// A recursive C program to print all numbers from 1
// to N without semicoolon
#include<stdio.h>
#define N 10
int main(int num)
{
if (num <= N && printf("%d ", num) && main(num + 1))
{
}
}
How is this program working ?. Please Explain this
The code in this awful example relies on some fragile assumptions:
main is called with 2 arguments: an int representing the number of arguments, including the program name, and an array of char* containing the argument string terminated by a NULL.
The example assumes that defining main() with a single int argument will produce code compatible with this calling convention, which may or may not be valid and is explicitly described as having undefined behavior by the C Standard (J.2).

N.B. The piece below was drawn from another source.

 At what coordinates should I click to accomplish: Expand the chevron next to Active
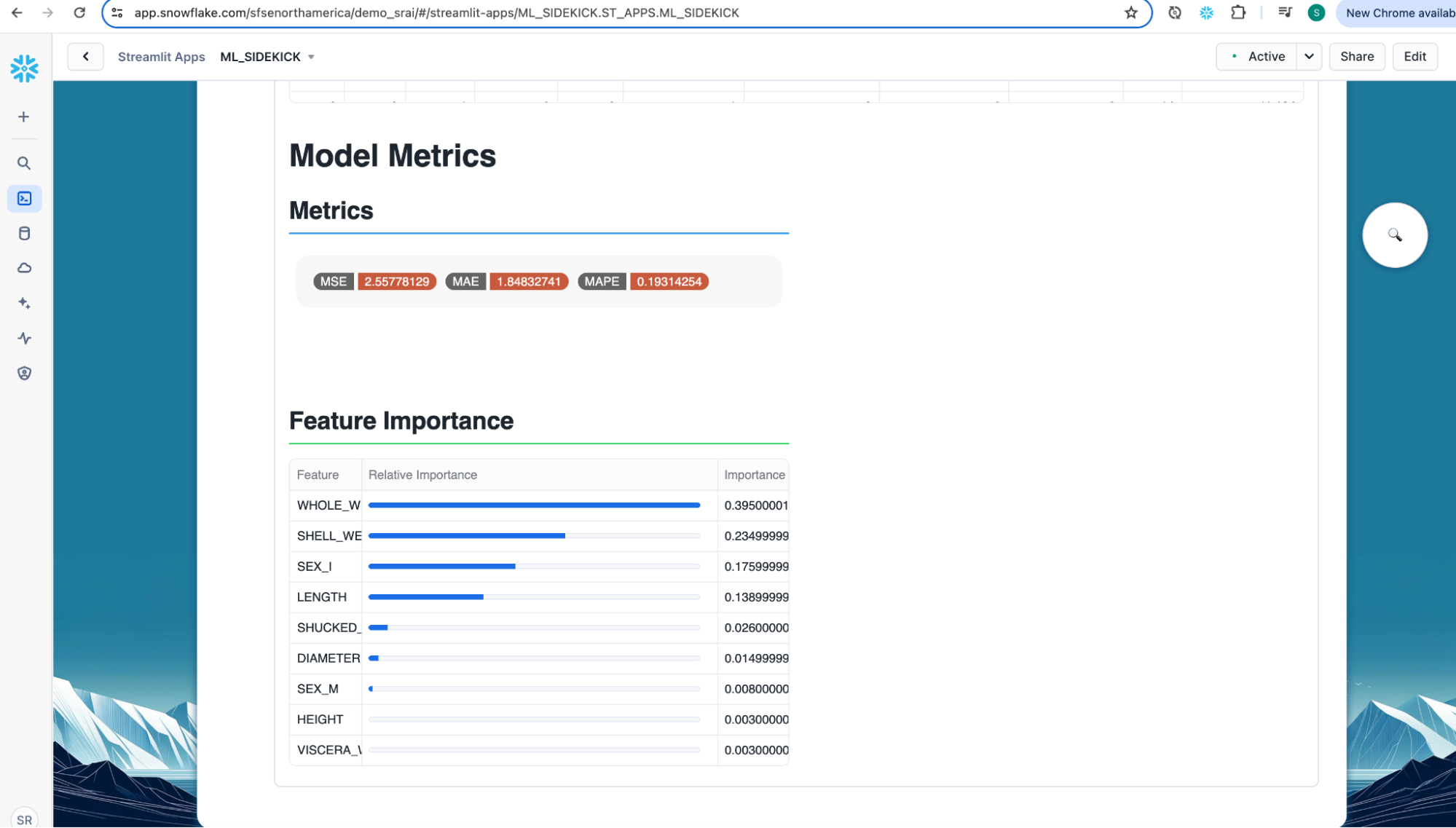tap(1309, 57)
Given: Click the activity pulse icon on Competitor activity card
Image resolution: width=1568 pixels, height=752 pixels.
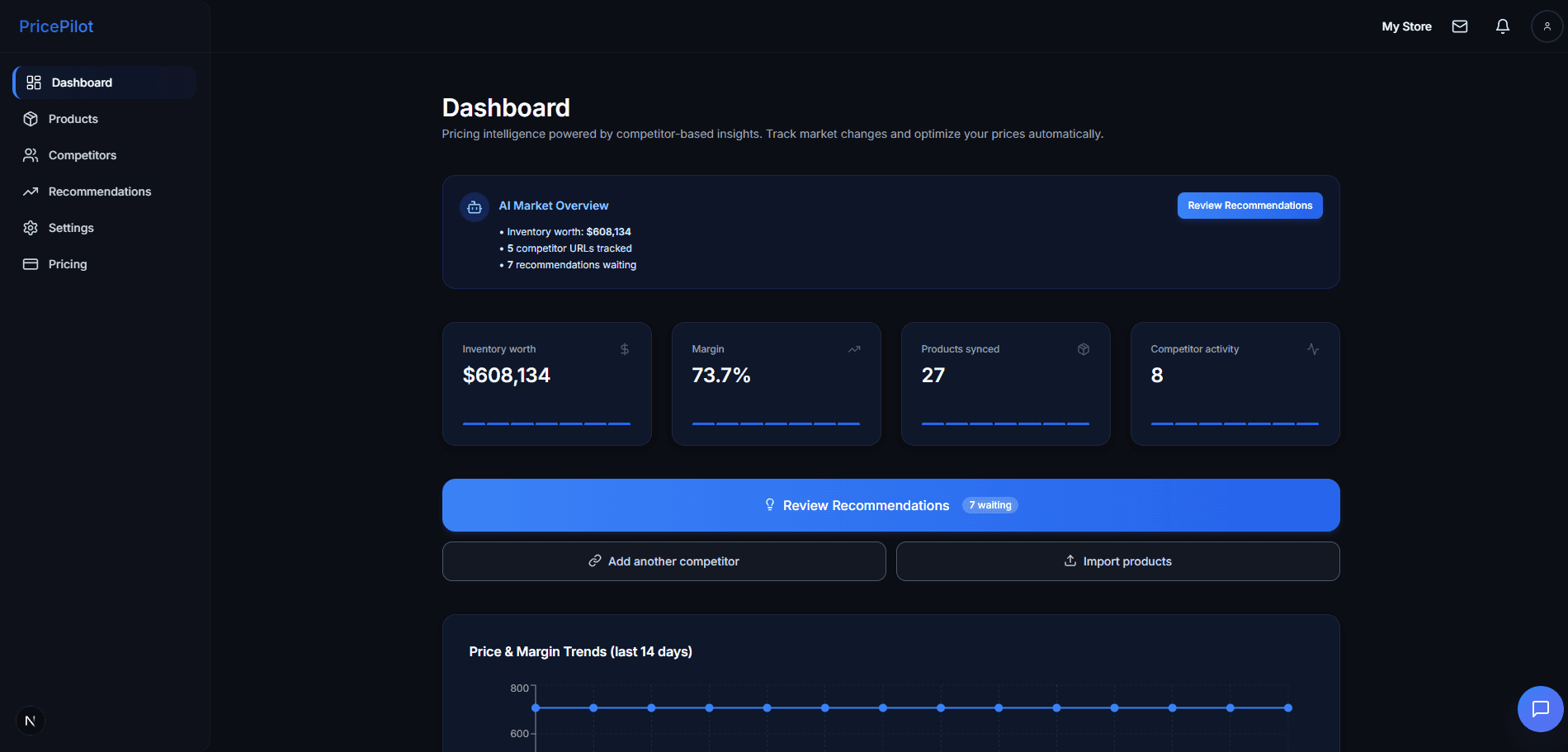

If it is valid or works by chance, the int argument received by main will be 1 if the program is called from the command line without arguments.
main() tests if this argument is <= N, is other words if the value is to be printed. If so, it invokes printf("%d ", num), which outputs the decimal representation of num to stdout and returns the number of characters produced, 2 for the first number, which is non zero, so the code goes on and invokes main recursively, passing it the next higher number.
The goes on until all numbers up to N have been printed and the first test in the last recursive call fails.
main then returns 0 (if the compiler is complies with the C99 or a later standard). Each recursive call returns 0 until the initial call returns 0 to the system.
The code is fragile because main is invoked in a non standard way. It would be slightly less ugly to write:
#include <stdio.h>
#define N 10
int main(int argc, char *argv[]) {
if (num <= N && printf("%d ", num) && main(num + 1, argv)) {}
}
Note however that calling main() recursively is generally considered bad practice.